━━━━━ Exercise materials

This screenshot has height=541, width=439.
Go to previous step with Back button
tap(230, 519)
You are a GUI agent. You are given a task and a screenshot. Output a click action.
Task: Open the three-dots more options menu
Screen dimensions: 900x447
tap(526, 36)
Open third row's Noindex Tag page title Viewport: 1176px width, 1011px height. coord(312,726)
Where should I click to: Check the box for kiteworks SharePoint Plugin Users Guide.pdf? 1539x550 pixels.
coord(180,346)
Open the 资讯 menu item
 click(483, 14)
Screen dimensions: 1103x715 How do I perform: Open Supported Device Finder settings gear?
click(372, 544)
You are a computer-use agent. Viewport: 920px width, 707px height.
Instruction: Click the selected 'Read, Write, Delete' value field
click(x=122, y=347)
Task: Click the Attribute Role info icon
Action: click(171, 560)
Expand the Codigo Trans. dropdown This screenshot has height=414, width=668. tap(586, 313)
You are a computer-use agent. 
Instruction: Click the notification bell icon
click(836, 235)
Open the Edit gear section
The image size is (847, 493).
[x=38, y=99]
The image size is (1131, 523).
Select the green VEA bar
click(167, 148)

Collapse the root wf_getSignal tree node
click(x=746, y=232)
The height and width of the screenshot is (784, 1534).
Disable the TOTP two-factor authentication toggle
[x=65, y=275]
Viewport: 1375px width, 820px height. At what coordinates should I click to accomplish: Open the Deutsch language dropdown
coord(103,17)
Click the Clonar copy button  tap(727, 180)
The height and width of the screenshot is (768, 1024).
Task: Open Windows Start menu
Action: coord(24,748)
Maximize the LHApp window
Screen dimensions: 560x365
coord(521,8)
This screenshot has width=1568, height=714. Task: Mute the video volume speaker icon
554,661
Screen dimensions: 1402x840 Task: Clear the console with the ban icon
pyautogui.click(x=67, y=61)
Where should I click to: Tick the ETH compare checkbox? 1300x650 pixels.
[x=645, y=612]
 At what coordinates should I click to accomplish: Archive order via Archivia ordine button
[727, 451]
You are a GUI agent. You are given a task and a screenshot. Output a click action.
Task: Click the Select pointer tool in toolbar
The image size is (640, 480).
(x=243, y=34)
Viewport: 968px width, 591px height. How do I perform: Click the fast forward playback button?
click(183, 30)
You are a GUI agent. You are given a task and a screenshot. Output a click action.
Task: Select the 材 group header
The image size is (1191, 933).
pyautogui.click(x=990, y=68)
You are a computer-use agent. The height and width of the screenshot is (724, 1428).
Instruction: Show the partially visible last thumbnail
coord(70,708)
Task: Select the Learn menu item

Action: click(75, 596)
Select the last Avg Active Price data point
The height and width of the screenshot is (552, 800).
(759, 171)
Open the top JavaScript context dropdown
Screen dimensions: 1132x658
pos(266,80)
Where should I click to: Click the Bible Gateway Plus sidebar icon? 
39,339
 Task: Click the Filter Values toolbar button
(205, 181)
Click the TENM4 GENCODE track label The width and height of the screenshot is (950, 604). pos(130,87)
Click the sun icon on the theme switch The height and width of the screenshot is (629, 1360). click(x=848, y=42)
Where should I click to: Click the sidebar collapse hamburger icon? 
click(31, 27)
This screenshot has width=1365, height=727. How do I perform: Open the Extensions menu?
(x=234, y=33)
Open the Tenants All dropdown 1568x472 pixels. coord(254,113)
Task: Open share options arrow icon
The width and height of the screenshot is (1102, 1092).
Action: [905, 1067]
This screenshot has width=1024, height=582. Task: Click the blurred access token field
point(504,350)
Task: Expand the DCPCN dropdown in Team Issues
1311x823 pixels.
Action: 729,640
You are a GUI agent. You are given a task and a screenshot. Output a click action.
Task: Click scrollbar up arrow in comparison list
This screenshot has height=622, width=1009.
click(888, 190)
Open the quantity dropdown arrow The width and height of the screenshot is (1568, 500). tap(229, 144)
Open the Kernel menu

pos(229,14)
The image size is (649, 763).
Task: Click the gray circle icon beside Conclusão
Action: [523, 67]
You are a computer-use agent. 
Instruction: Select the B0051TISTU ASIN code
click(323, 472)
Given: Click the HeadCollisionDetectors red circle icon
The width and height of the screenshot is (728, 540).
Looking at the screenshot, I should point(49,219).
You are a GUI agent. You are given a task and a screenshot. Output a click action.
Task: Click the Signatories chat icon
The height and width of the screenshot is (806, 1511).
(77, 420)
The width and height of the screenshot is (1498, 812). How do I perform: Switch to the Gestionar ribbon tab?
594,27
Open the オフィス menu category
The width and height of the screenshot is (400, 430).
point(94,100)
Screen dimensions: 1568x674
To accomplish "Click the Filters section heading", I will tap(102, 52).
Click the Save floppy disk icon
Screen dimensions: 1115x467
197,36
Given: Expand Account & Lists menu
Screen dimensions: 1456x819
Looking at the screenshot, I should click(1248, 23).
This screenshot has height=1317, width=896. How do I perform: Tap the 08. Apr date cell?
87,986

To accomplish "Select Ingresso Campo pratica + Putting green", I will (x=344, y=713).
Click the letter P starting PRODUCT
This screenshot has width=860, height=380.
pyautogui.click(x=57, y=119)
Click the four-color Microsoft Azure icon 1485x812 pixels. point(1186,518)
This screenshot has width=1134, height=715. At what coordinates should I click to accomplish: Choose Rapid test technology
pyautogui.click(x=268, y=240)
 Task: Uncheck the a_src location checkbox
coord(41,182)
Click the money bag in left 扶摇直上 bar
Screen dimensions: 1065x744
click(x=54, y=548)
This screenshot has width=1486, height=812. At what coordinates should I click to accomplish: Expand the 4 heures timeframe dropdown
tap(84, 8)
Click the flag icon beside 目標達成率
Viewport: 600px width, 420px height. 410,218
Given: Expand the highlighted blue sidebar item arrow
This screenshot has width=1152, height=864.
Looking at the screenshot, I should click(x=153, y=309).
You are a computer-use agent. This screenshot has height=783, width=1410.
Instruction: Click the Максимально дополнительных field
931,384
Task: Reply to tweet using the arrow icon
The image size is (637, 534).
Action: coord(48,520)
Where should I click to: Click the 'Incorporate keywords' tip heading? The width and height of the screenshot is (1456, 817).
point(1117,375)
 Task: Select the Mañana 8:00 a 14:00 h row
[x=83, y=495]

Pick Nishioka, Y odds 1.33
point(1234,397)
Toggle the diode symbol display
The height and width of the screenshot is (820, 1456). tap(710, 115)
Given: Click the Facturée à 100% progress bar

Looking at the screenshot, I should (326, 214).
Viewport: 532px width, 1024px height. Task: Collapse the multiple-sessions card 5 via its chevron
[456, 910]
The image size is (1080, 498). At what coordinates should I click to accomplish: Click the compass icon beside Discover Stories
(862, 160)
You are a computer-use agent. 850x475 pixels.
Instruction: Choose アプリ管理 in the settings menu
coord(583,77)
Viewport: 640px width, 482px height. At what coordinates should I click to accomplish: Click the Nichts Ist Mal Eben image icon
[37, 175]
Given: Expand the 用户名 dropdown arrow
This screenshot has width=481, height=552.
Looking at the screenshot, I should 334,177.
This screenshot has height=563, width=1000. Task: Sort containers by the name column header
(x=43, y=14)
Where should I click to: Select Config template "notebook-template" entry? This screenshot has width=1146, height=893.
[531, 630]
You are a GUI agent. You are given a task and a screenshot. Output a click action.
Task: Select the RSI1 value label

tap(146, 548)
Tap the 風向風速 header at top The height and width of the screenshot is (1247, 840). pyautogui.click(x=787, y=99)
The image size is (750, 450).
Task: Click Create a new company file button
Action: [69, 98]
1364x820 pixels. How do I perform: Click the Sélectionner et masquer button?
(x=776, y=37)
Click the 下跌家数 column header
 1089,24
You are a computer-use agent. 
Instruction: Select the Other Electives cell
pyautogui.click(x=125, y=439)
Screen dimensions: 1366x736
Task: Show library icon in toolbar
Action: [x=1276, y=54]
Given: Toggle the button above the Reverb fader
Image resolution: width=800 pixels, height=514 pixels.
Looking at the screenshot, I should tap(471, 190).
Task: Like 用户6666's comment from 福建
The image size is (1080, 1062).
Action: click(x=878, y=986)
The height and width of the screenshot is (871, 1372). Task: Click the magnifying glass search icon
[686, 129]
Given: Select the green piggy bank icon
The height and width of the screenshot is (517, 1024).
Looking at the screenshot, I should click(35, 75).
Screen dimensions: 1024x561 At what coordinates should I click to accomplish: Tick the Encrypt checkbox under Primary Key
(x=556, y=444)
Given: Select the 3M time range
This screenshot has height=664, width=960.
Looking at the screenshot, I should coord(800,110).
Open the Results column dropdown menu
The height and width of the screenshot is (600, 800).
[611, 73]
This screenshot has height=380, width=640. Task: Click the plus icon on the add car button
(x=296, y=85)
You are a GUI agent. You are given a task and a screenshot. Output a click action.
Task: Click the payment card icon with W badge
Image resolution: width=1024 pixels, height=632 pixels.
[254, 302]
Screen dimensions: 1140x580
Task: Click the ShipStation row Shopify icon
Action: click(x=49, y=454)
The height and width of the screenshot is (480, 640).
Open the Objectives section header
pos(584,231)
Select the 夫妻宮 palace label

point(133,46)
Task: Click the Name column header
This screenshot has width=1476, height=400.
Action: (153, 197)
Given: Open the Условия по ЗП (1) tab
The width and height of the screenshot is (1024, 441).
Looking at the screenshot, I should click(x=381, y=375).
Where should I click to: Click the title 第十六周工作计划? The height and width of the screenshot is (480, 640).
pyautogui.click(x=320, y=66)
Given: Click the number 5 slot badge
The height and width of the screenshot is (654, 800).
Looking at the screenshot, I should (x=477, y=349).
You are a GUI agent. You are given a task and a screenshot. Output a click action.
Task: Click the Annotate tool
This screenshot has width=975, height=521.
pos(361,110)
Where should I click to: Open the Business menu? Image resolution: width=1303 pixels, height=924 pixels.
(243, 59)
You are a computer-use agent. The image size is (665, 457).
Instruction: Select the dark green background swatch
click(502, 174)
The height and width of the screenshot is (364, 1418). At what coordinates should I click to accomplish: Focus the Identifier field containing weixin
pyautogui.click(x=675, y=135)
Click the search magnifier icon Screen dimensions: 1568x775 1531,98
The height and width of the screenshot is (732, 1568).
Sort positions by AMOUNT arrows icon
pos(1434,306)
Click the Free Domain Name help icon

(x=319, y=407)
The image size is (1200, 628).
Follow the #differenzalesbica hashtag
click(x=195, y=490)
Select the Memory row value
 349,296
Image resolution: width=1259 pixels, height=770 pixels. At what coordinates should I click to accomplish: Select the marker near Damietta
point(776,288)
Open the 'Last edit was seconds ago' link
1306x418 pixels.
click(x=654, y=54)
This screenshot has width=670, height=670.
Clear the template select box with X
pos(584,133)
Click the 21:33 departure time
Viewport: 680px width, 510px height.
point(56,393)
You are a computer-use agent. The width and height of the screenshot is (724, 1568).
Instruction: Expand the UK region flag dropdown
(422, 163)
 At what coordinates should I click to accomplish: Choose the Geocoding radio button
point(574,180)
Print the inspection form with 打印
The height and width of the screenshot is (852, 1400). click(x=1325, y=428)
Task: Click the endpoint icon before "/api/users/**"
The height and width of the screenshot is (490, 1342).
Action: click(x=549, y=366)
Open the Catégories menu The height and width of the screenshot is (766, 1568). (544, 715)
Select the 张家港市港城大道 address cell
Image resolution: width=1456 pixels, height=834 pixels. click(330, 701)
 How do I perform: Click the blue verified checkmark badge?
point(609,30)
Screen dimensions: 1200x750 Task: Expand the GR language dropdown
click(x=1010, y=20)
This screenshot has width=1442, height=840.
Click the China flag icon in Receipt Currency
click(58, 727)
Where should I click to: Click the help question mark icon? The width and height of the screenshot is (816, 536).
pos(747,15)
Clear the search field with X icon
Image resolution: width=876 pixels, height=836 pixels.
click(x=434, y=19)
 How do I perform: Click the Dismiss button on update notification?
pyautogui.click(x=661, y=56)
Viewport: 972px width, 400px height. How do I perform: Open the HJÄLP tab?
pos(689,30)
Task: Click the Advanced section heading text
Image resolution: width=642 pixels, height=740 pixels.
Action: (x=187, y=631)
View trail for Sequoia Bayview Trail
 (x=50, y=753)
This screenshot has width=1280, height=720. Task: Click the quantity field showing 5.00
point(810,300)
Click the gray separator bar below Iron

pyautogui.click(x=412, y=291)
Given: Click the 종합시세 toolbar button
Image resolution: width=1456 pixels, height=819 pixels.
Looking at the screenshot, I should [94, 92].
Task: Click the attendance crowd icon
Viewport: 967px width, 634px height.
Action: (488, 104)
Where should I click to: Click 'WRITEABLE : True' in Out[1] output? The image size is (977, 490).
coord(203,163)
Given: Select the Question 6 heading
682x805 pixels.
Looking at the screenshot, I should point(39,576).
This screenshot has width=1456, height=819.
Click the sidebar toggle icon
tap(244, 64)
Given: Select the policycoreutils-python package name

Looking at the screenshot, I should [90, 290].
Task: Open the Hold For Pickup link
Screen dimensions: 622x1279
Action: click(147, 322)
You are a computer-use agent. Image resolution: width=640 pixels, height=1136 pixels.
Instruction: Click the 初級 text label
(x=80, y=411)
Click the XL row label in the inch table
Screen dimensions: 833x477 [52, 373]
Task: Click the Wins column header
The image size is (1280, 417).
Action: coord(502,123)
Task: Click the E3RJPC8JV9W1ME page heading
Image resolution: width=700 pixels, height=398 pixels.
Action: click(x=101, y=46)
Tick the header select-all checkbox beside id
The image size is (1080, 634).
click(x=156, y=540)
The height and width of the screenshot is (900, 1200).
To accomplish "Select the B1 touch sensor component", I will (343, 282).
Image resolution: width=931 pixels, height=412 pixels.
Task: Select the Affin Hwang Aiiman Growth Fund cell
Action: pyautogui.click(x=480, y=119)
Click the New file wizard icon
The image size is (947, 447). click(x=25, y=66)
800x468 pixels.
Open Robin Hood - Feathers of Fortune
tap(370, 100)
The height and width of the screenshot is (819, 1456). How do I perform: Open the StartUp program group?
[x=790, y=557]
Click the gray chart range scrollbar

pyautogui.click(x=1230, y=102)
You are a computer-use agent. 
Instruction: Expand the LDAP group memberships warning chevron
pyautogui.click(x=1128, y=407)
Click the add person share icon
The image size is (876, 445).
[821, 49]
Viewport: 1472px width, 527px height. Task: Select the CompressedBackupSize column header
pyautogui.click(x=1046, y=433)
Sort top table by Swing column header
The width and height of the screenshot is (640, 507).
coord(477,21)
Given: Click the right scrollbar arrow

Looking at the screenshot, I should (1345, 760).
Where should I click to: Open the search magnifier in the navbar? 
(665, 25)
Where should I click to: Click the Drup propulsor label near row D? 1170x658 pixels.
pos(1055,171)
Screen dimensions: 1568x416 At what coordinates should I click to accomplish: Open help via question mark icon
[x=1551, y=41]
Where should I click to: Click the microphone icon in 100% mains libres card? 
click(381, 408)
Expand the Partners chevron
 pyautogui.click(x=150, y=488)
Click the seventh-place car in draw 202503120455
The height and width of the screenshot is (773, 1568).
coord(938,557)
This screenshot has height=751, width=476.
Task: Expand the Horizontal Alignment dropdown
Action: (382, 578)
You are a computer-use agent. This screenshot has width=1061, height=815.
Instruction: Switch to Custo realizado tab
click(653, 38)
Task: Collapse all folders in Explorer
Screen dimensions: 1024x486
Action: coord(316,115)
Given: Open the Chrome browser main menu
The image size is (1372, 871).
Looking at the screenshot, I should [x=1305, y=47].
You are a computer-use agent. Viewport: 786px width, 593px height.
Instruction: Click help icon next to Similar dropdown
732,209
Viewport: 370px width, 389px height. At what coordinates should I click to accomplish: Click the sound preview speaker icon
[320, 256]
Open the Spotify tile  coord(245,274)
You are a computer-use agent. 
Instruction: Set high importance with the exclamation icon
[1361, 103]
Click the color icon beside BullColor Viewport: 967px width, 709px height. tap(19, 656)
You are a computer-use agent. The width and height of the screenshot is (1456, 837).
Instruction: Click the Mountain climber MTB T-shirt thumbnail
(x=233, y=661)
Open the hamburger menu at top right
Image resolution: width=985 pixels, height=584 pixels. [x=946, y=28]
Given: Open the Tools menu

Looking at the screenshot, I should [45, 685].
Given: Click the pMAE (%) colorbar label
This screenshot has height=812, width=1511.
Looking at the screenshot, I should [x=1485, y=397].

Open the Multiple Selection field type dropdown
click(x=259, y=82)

━━━━━━━━━━

Take the records above and return, word for word, only the lines that fall from the line with "Expand the Partners chevron" to the line with "Given: Open the Chrome browser main menu", both of them included.

*Answer for this exercise*:
Expand the Partners chevron
 pyautogui.click(x=150, y=488)
Click the seventh-place car in draw 202503120455
The height and width of the screenshot is (773, 1568).
coord(938,557)
This screenshot has height=751, width=476.
Task: Expand the Horizontal Alignment dropdown
Action: (382, 578)
You are a computer-use agent. This screenshot has width=1061, height=815.
Instruction: Switch to Custo realizado tab
click(653, 38)
Task: Collapse all folders in Explorer
Screen dimensions: 1024x486
Action: coord(316,115)
Given: Open the Chrome browser main menu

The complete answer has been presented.